» Conjunto de exercícios:
**A)** Segundo a entrevista com Christian Petzold, a qual podcast o cineasta concedeu a entrevista?
**B)** Cite literalmente o trecho da entrevista com Christian Petzold situado entre "Você acha que" e "mesmo lugar online?", inclusive.

» Texto extraído:
• • •
Diretor de obras-primas como “Barbara”, “Phoenix” e o mais recente “Undine”, o diretor fala um pouco sobre suas obras, seu processo criativo e a pandemia.
Confiram entrevista exclusiva que o cineasta alemão Christian Petzold concedeu ao podcast da Reserva Imovision, conversando com este que vos escreve e, agora, também disponível nesta coluna em transcrição realizada por mim e Mariane Morisawa, cohost do podcast (áudio original no spotify aqui ou no youtube aqui). O diretor fala um pouco sobre suas obras, seu processo criativo e a pandemia. E não deixem de ler a crítica para seu mais recente longa-metragem, “Undine”, listado como um dos melhores filmes de 2021 no mundo inteiro, em coluna recente aqui na Fórum (clique aqui).
Você acha que os fãs podem ter uma visão geral ou uma sensação diferente assistindo seus filmes em ordem cronológica em um serviço de streaming, como na plataforma Reserva Imovision? E você assiste de novo, seus filmes depois de um tempo? Como você se sente revisitando seu corpo de trabalho no mesmo lugar online?
Para mim, é muito difícil ver meus próprios filmes. Porque, você sabe, a mesa de edição, por exemplo, depois de filmar, é, assim, uma patologia. E o filme, então, é como um crime... E você encontra os erros e as feridas. Mas outra coisa, também meio narcisista, é dizer: eu não posso ver meus próprios filmes e assim por diante, porque eles são muito ruins.
• • •
» Dados fornecidos:
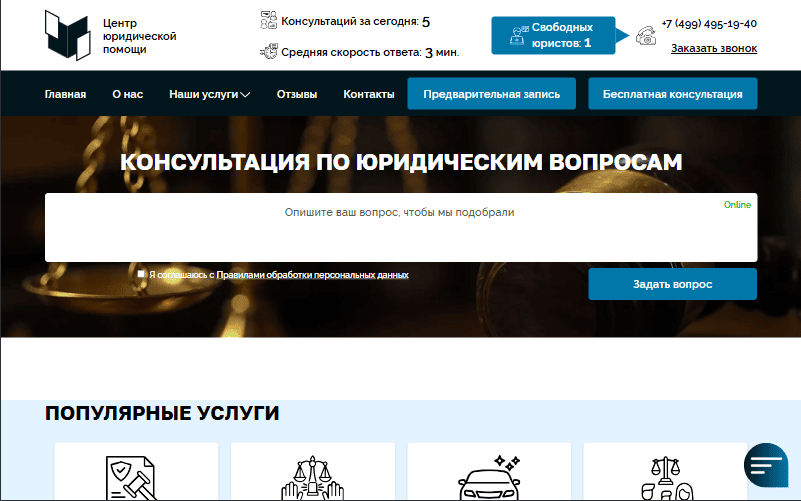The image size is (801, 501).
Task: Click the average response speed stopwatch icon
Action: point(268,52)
• • •
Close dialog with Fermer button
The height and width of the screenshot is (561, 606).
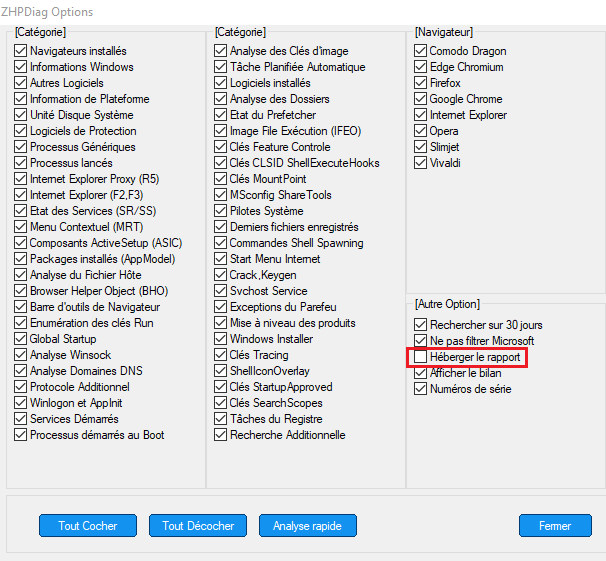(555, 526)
• • •
» Respostas:
**A)** Ao podcast da Reserva Imovision.

**B)**
Você acha que os fãs podem ter uma visão geral ou uma sensação diferente assistindo seus filmes em ordem cronológica em um serviço de streaming, como na plataforma Reserva Imovision? E você assiste de novo, seus filmes depois de um tempo? Como você se sente revisitando seu corpo de trabalho no mesmo lugar online?